### Directions for this task:
Word for word, restate the lines that run from the line containing "How do I perform: Open" to the last line of the records below.

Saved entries
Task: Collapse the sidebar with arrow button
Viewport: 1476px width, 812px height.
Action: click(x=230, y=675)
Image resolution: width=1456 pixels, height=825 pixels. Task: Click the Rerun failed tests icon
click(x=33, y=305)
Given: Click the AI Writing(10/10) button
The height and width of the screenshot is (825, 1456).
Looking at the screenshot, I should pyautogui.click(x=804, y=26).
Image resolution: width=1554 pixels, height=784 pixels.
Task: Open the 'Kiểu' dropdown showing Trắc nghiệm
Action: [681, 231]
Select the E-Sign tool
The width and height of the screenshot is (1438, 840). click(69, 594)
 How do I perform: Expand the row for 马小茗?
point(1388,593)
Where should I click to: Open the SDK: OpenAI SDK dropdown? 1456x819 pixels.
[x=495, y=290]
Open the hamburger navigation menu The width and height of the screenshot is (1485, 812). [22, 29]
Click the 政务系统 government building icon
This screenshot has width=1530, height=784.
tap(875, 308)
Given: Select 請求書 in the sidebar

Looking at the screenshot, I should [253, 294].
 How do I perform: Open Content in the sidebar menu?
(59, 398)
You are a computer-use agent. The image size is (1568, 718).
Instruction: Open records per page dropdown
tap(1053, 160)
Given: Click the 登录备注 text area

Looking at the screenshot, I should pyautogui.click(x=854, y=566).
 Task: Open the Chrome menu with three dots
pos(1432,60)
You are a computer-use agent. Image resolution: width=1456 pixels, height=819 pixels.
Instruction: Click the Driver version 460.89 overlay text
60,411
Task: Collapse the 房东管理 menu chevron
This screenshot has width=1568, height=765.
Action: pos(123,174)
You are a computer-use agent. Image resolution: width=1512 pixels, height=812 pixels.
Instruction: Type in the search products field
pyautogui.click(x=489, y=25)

### Completed exercise:
 How do I perform: Open Content in the sidebar menu?
(59, 398)
You are a computer-use agent. The image size is (1568, 718).
Instruction: Open records per page dropdown
tap(1053, 160)
Given: Click the 登录备注 text area

Looking at the screenshot, I should pyautogui.click(x=854, y=566).
 Task: Open the Chrome menu with three dots
pos(1432,60)
You are a computer-use agent. Image resolution: width=1456 pixels, height=819 pixels.
Instruction: Click the Driver version 460.89 overlay text
60,411
Task: Collapse the 房东管理 menu chevron
This screenshot has width=1568, height=765.
Action: pos(123,174)
You are a computer-use agent. Image resolution: width=1512 pixels, height=812 pixels.
Instruction: Type in the search products field
pyautogui.click(x=489, y=25)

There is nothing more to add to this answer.